March 26 (Bloomberg) -- The Great Depression devastated many economies. But one country arguably suffered more than any other: Canada. By the time its economy reached bottom in 1932, Canada had suffered a staggering decline of 34.8 percent in per-capita gross domestic product. No other developed nation was as hard-hit.
Canada was, and still is, a country dependent on trade. In the 1920s, commodities -- such as wheat -- and lumber products, including newsprint, were particularly important. In 1930, U.S. President Herbert Hoover signed into law the Smoot-Hawley Tariff Act, which raised duties on many imports to historically high levels. This led to retaliatory tariffs and a drastic reduction of trade around the world.
It was particularly harmful to Canada, America’s largest trading partner, where export prices plummeted. The price of lumber fell 32 percent from 1929 to 1932, and cattle prices declined 63 percent. Smoot-Hawley sent major Canadian pulp and paper companies into bankruptcy. Automakers (yes, there were Canadian automakers) saw their exports collapse to 13,000 vehicles in 1931 from 102,000 in 1929. Manufacturing, in general, declined more than 50 percent.
Unemployment reached an average of 32 percent in Canadian cities. In Windsor, an automotive city across the river from Detroit, it reached 50 percent. In the Maritime provinces, unemployment for ordinary laborers hit 60 percent.
The human toll was greatest on the Canadian prairies, which suffered not just from the trade wars but from drought, deprivation and plagues of grasshoppers. By the time the Depression was over, one in 12 people had left the region for good, and much of the province of Saskatchewan had been reduced to a wasteland ravaged by natural disasters. In tiny Minton, most of the population of 890 depended on government relief and charity; even the town’s chickens had to depend on relief feed.

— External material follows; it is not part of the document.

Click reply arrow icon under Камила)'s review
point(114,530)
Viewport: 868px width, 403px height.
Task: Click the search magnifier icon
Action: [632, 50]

Yet for all the suffering, Canadians never embraced the kind of government intervention into the economy that the U.S. did. A short-lived attempt by Prime Minister Richard Bedford Bennett to copy the New Deal was ultimately struck down by the Privy Council in London, which was still Canada’s ultimate Supreme Court. And despite the human devastation, Canadians never turned in large numbers to “-isms” -- communism and socialism -- preferring to keep their traditional political parties. True, in 1935 the people of Alberta elected the Social Credit Party, which had unusual (one might say radical) views on monetary policy. But this was an exception.
Instead, Canadians muddled through the crisis with a makeshift combination of private and public charity. Private citizens in wealthier provinces recognized the plight of Saskatchewan and sent hundreds of carloads of fruit, vegetables and clothing westward. Bennett made a habit of sending money from his personal fortune to those who wrote to him pleading for help.
The government did construct relief camps for unemployed men, providing some low-wage work and alleviating the threat of large numbers of jobless in the cities. The state also used force to suppress social discontent, most famously in 1935, when the unemployed organized an “On-to-Ottawa Trek” from the west. The movement got as far as Regina in Saskatchewan when it was met by the Royal Canadian Mounted Police and local officers. The resulting clash left one policeman dead; a trekker died of wounds soon thereafter. The movement soon fizzled out.
In general, Canadians handled the Great Depression with a minimum of drama. Life was tough in a cold country, and people were accustomed to dealing with adversity. The economy picked up as World War II set in, and the phlegmatic nature of Canadians played no small part in the recovery.
As the Canadian historian James H. Gray observed, the Great Depression “brought out more of the best than it did the worst in people,” offering a reminder that “people, if left alone, tend to work out their own problems for themselves; that expert advice, particularly in economic matters, is most useful when it is completely ignored.”
(Joe Martin is the director of Canadian business history at the Rotman School of Management, University of Toronto, and is president emeritus of Canada’s History Society. The opinions expressed are his own.)